Loving Introverts

July 1, 2011 § 4 Comments

After reading Susan Cain’s article from the New Yorker on introversion, I’ve been thinking and writing a lot about the topic.  I was wondering if it would fit in on this blog despite the change of pace.

I’m personally extremely introverted, but also very good at passing as highly extraverted.  There is a funny gap between the perceptions people have of me who know me intimately versus those who know me in social or work situations – for the former, my introversion is a given, the latter are shocked when I mention it.  Most of my love bonds are with other introverts, including Emily and Valerie and other friends who will likely begin to appear in this blog.  As a group whose strengths are stigmatized, I think knowing how to love one’s self as an introvert and how to love other introverts is a skill we lack.  I decided it definitely does fit in to my journey and thoughts on love.
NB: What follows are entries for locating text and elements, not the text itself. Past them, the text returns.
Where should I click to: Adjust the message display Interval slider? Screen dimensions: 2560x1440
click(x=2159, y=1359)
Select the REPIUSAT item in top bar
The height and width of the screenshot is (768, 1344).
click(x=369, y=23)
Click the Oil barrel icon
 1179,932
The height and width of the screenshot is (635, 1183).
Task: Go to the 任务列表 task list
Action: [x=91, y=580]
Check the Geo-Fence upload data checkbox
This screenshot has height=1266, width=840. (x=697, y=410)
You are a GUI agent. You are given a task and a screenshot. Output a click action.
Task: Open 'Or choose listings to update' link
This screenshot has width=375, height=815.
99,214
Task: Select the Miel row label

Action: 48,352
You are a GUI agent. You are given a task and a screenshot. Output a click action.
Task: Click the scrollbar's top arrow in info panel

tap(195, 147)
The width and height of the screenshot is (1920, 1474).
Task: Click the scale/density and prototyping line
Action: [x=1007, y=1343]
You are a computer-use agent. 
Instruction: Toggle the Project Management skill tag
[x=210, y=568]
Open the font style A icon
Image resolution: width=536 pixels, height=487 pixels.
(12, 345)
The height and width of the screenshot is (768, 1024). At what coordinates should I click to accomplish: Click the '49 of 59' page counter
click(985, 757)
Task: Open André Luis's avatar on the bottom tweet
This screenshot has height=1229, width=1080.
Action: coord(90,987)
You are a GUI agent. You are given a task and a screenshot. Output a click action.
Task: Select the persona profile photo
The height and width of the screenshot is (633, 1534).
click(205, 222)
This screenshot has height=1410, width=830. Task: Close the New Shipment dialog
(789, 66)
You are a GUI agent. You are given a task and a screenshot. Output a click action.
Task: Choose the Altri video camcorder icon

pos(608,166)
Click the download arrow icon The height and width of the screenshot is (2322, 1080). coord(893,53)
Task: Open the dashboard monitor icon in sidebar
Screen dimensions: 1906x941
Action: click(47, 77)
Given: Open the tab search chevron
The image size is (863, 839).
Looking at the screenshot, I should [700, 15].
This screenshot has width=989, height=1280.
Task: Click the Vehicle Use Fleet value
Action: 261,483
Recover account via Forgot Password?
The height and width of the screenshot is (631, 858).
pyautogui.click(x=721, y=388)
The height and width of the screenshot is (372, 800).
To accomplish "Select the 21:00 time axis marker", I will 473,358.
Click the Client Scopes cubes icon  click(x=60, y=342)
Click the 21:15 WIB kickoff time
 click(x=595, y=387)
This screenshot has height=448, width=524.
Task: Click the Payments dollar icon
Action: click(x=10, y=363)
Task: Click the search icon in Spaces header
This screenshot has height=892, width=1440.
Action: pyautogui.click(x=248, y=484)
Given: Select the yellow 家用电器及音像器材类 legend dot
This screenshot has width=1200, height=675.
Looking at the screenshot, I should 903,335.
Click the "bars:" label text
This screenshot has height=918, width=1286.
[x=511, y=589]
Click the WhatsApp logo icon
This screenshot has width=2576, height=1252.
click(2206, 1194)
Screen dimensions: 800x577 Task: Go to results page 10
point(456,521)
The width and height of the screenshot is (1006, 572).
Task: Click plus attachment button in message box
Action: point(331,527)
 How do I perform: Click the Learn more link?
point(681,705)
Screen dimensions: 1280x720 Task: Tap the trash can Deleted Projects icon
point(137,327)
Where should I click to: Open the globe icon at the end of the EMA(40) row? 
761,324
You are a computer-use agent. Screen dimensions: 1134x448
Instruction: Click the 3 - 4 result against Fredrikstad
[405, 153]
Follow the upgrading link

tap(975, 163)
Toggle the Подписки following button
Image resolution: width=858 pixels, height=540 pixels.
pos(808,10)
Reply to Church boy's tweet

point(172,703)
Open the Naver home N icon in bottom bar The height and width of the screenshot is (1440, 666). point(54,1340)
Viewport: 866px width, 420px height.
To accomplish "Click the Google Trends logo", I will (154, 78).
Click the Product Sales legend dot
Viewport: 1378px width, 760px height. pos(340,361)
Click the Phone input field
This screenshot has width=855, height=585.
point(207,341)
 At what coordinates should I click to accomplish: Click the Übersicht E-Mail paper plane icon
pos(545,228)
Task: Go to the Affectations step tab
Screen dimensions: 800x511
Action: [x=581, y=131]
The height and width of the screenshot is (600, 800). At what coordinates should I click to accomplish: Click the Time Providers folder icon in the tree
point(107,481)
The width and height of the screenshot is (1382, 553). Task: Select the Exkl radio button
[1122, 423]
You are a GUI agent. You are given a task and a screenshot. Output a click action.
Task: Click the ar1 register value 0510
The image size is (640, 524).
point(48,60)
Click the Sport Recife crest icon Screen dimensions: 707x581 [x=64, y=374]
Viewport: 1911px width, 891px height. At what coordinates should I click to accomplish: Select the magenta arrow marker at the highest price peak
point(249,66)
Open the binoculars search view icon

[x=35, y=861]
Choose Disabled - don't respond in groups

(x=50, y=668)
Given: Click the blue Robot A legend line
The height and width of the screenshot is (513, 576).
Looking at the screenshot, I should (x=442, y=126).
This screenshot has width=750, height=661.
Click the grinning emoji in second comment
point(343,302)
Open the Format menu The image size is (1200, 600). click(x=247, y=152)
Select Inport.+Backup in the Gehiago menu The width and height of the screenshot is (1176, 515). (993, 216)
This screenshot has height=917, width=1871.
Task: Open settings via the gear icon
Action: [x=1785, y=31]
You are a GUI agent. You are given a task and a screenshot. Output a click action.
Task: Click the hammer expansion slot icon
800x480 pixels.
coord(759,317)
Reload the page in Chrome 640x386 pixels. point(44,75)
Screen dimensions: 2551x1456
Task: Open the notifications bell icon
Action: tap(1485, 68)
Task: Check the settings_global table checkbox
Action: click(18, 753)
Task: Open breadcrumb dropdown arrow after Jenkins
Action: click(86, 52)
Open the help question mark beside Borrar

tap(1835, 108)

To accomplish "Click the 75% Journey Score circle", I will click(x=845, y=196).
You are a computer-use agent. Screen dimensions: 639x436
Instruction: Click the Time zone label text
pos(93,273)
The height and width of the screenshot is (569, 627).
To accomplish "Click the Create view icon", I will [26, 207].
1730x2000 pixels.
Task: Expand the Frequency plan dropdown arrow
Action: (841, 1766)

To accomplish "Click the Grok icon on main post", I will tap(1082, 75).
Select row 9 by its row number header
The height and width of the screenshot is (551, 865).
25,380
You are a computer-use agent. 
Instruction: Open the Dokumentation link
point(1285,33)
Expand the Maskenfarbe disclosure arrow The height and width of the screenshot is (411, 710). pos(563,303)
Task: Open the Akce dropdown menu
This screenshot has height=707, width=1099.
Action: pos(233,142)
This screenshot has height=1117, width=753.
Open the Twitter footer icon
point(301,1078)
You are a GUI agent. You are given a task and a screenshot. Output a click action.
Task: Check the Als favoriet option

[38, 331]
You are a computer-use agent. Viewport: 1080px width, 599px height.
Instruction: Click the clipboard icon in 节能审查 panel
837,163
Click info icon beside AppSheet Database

It’s funny how simply being introverted did not teach me how to engage other introverts.  I had to grow out of estrangement from my own natural temperament and learn skills of how to care for myself and my close introverted loved ones.  These are some things I thought of after visiting Susan Cain’s blog that I’ve learned cultivated my bonds with other introverts that you might try in learning to care for your introverted loved ones.  Not only do people who naturally tend towards extraversion often spook their introverted loved ones, but many of us introverts who are more skilled at passing will try to apply our same extravert-side with other introverts.

Tips for Being in Love Bonds with Introverts (Including Yourself):

1.) Allow for the gradual approach ~ I think of introverts like foxes.  Three steps forward and two back is still progressing forward.  The dance towards and away from something is part of the introvert decision-making process.  It is our form of taking action.  Try not to rush an introvert.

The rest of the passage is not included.